Ernestine erklärte stolz: »Für meine Arbeit in der Bibliothek habe ich Einladungen für eine Kunstauktion erhalten.« Seit ein paar Wochen engagierte Ernestine sich in der Arbeiterbücherei in Margareten. Der zunehmend rauere Ton zwischen der christlich-sozialen Regierung und der sozialdemokratisch geführten Hauptstadt Wien sowie der stetig wachsende Druck auf jüdische Mitbürger hatten Ernestine den Anstoß dazu gegeben. In Ungarn ging man schon so weit, die jüdischen Bürger von den Universitäten und wichtigen Funktionen auszuschließen. Als ehemalige Lehrerin war sie fest davon überzeugt, dass die junge Demokratie nur durch mehr Bildung geschützt werden konnte.

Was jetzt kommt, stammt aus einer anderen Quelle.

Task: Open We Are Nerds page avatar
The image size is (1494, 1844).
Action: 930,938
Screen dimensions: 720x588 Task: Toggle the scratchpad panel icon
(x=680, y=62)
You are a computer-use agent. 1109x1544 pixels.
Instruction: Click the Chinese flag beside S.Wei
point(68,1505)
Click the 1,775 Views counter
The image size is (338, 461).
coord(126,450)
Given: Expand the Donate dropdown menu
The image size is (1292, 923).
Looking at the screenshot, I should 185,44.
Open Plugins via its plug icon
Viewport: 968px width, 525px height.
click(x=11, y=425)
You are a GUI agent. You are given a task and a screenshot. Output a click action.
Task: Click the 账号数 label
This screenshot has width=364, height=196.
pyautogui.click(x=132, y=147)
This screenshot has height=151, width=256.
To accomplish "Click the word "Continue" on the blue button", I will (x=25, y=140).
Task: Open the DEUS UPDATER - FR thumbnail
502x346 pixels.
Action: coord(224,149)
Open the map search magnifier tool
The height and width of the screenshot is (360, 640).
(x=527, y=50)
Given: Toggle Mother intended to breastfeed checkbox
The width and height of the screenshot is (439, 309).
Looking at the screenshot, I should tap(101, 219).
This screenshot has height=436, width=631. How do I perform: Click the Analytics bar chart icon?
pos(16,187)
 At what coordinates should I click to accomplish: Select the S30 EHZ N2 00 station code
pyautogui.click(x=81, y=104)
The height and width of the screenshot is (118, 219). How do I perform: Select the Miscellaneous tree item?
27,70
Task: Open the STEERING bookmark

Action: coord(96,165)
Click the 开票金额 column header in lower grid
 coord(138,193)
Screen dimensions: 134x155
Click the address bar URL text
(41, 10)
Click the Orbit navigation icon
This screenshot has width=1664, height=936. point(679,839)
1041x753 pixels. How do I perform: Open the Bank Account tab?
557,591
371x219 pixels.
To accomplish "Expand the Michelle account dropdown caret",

Und wo gelang das besser als in einer öffentlich zugänglichen Bibliothek, in der junge Menschen sogar Gratisnachhilfeunterricht erhielten, um im zweiten Anlauf einen höheren Schulabschluss nachzuholen? Nur zu gerne hätte Anton sie davon abgehalten. Aber nicht, weil er die Arbeit nicht sinnvoll fand. Im Gegenteil, der Schutz der Demokratie war wichtiger denn je. Doch er hätte solche Aufgaben lieber anderen überlassen, fürchtete er doch, dass sein ohnehin schon viel zu turbulentes Leben noch mehr durcheinandergewirbelt würde, wenn Ernestine ein Ehrenamt übernahm. Und nun schien er recht zu behalten, hier war schon die erste Aufregung.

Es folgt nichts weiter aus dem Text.